**** Records to use ****

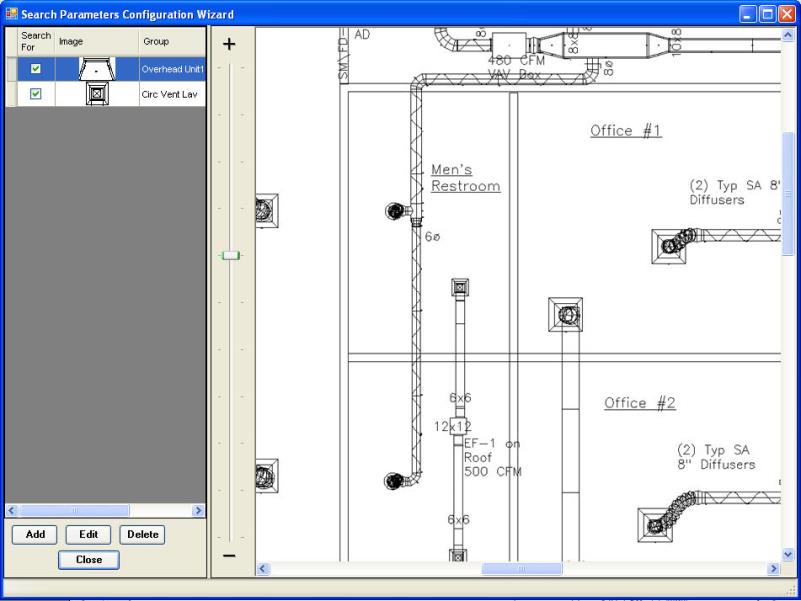
Task: Click the Image column header
Action: coord(96,42)
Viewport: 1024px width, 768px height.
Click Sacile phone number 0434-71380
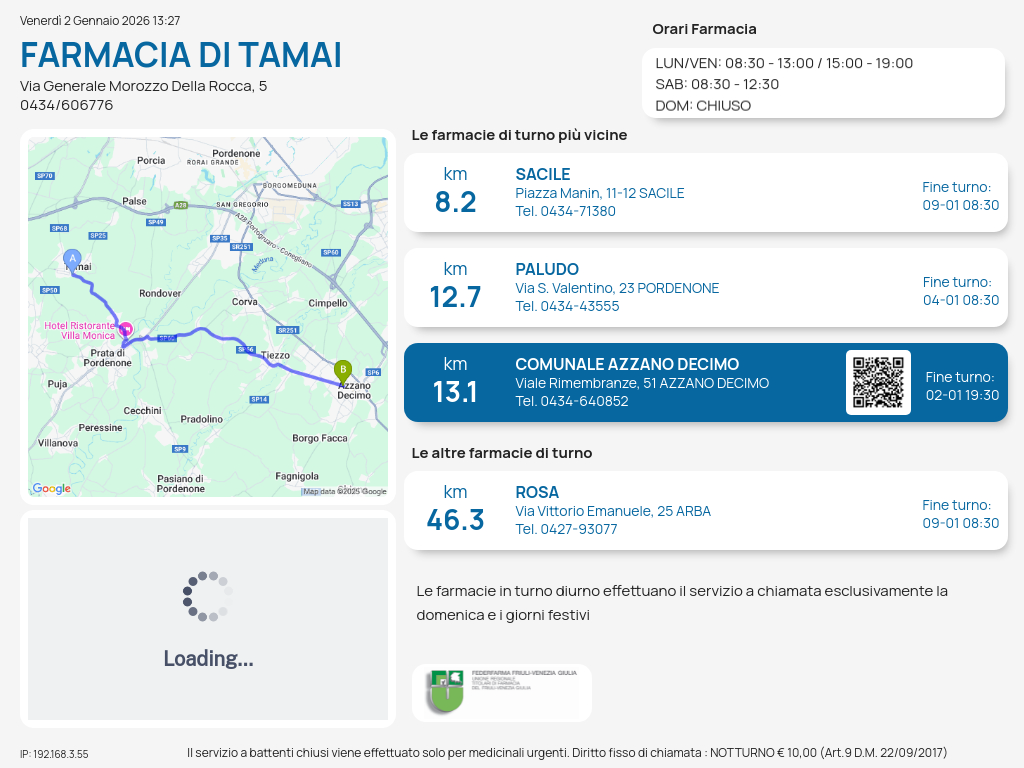pyautogui.click(x=565, y=211)
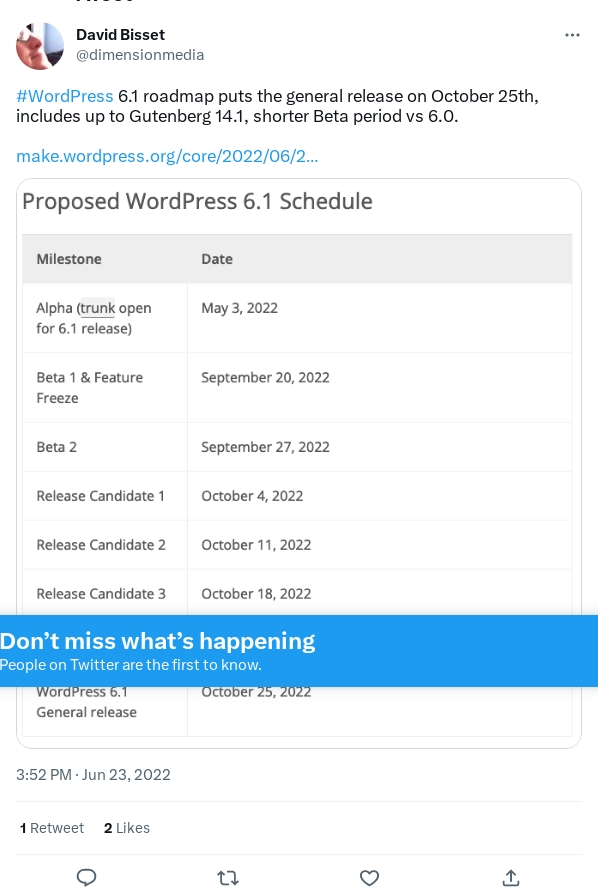Click the Milestone column header in image
Image resolution: width=598 pixels, height=892 pixels.
pos(69,259)
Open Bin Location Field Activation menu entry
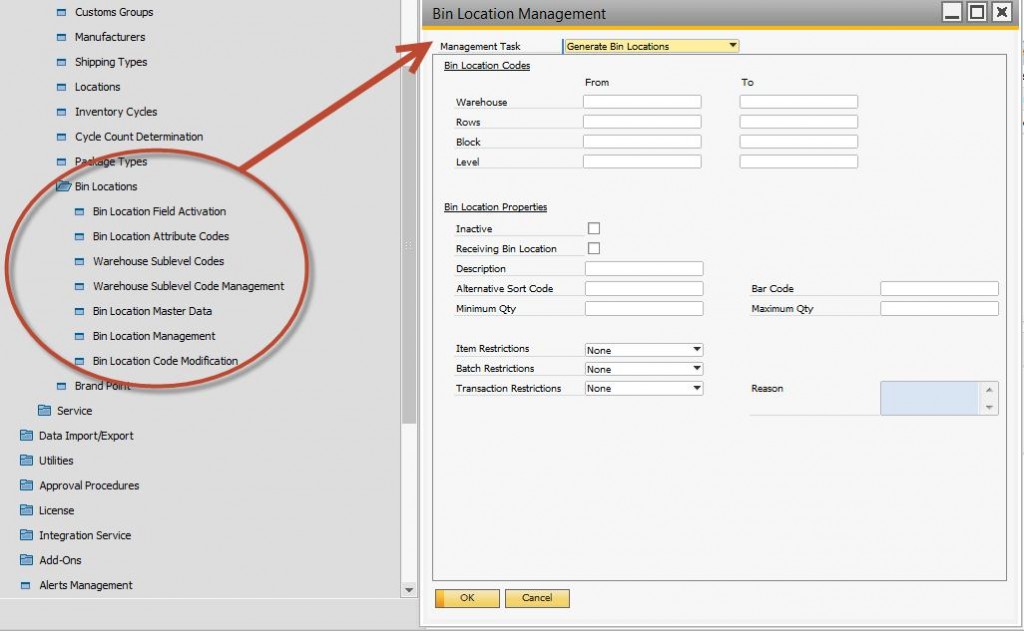Image resolution: width=1024 pixels, height=632 pixels. (159, 211)
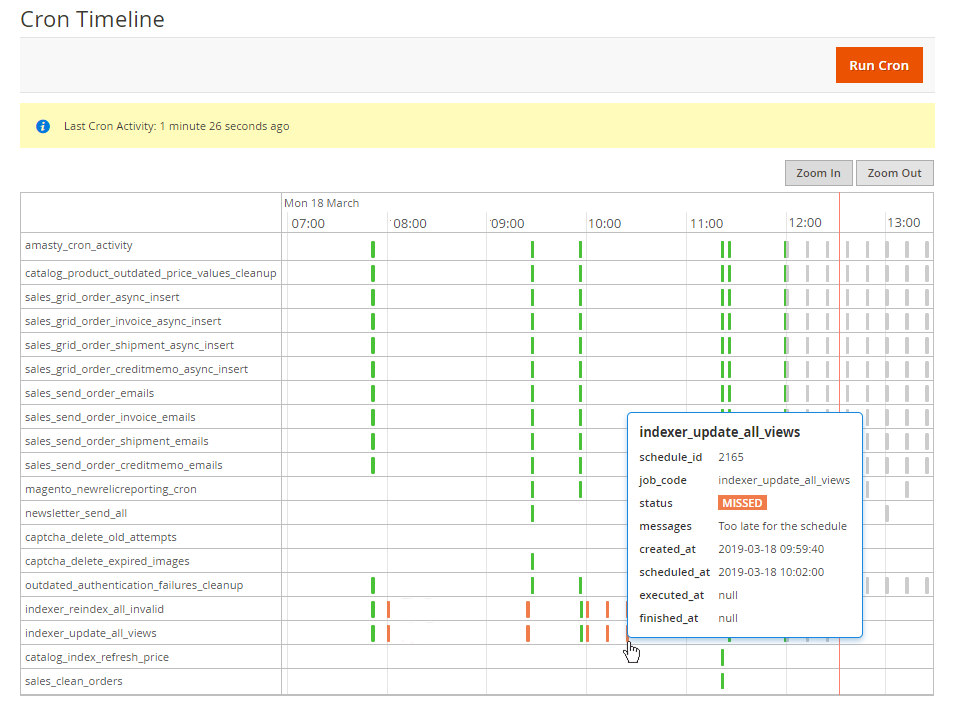Click the green marker in newsletter_send_all row
Viewport: 960px width, 704px height.
click(532, 513)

****

### Exercise requirements
The range to copy runs from the line with "Viewport: 1024px width, 768px height." to the last line of the entries, both included; copy it exactly and leave out the pictures.

### Written reply
Viewport: 1024px width, 768px height.
Click Sacile phone number 0434-71380
pyautogui.click(x=565, y=211)
Click the Milestone column header in image
Image resolution: width=598 pixels, height=892 pixels.
pos(69,259)
Open Bin Location Field Activation menu entry
Image resolution: width=1024 pixels, height=632 pixels. (159, 211)
Click the green marker in newsletter_send_all row
Viewport: 960px width, 704px height.
click(532, 513)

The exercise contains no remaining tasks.